Six years have passed over the Holy See since 1870, and its organization has been dying out year after year. All this darkness, confusion, depression, inactivity and illness, made me understand the Tristis est anima mea usque ad mortem [My soul is sorrowful even unto death].

The author of these words was none other than the redoubtable champion of papal infallibility at the First Vatican Council, Cardinal Henry Edward Manning. The Westminster archbishop’s exalted regard for papal power caused his friend William Ward to remark that Manning would like nothing so much as to find a papal encyclical on his breakfast table every morning alongside The (London) Times.

The reasons for Manning’s lament recurred a quarter century later.
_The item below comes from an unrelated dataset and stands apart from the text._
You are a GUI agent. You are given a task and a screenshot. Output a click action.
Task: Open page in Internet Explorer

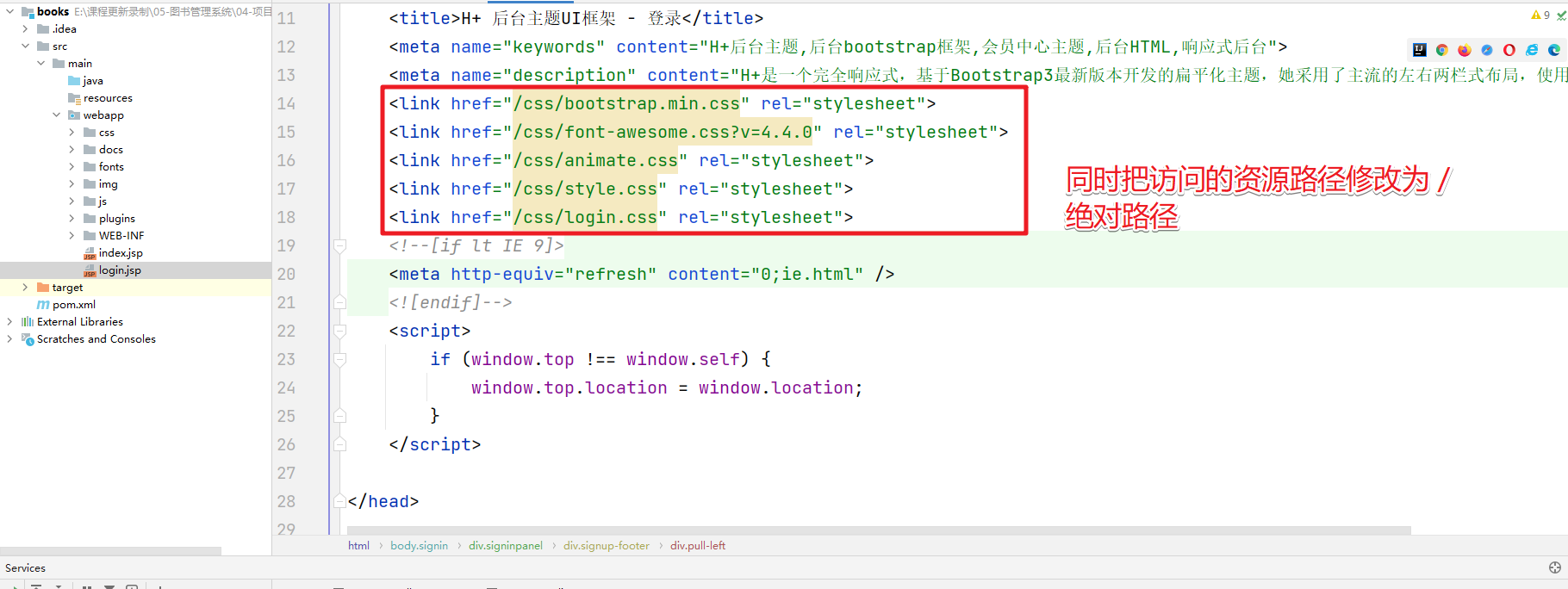pos(1532,50)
Pio Nono’s successor, Leo XIII, was 68 and in delicate health at his election in 1878. Cardinals doubtful about the wisdom of entrusting the papacy to a man so different from his predecessor in outlook and character took comfort in the thought that, if they had made a mistake, the Grim Reaper would correct it before too much damage was done. At the century’s end, Leo was still alive. One of the few cardinals able to remember the 1878 conclave remarked: We thought we were electing a Holy Father, not an eternal father. Leo finally died in 1903 at the age of 93. The closing years of the long pontificate were a time of drift and decline.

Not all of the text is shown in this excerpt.